#### DATA LISTING ####
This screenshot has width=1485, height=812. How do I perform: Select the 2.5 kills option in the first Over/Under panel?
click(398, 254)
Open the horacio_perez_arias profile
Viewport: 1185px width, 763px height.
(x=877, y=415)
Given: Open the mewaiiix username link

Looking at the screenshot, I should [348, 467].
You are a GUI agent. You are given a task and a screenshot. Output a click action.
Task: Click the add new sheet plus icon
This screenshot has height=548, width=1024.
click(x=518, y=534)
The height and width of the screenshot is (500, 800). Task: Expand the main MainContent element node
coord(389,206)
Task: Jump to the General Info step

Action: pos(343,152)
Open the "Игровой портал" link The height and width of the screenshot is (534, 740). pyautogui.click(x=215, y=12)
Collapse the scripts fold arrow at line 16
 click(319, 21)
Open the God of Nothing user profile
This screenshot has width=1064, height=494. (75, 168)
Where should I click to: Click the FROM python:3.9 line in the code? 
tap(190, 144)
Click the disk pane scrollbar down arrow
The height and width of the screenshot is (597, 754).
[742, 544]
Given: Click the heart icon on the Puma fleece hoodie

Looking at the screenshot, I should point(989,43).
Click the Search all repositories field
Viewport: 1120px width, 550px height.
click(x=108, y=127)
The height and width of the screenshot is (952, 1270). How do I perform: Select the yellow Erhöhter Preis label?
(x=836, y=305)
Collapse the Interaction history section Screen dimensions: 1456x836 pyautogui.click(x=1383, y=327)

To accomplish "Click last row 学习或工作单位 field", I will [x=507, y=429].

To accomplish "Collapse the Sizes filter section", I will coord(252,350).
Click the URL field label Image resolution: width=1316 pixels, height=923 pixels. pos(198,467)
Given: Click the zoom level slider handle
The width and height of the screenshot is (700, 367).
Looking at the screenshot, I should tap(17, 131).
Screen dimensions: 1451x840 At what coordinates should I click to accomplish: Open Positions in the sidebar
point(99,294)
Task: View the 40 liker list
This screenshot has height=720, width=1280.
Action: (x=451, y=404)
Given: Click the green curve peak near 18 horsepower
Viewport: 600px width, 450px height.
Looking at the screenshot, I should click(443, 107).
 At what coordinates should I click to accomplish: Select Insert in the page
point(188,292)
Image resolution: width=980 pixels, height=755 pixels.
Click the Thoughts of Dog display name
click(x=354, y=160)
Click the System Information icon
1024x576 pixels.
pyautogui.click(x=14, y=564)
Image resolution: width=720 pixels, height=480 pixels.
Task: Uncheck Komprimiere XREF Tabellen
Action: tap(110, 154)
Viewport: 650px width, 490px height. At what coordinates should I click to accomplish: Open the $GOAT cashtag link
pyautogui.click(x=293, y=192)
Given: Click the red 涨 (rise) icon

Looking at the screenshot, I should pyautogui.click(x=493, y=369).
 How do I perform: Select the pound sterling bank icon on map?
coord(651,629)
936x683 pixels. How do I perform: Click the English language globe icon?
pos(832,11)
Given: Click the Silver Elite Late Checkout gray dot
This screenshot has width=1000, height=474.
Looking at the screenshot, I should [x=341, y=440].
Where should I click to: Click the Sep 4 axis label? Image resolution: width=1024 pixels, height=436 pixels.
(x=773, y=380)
####
(TASK REQUIREMENTS): Filter the preceding entries down to the lines with "section".

(ANSWER TO THIS TASK):
Collapse the Interaction history section Screen dimensions: 1456x836 pyautogui.click(x=1383, y=327)
To accomplish "Collapse the Sizes filter section", I will coord(252,350).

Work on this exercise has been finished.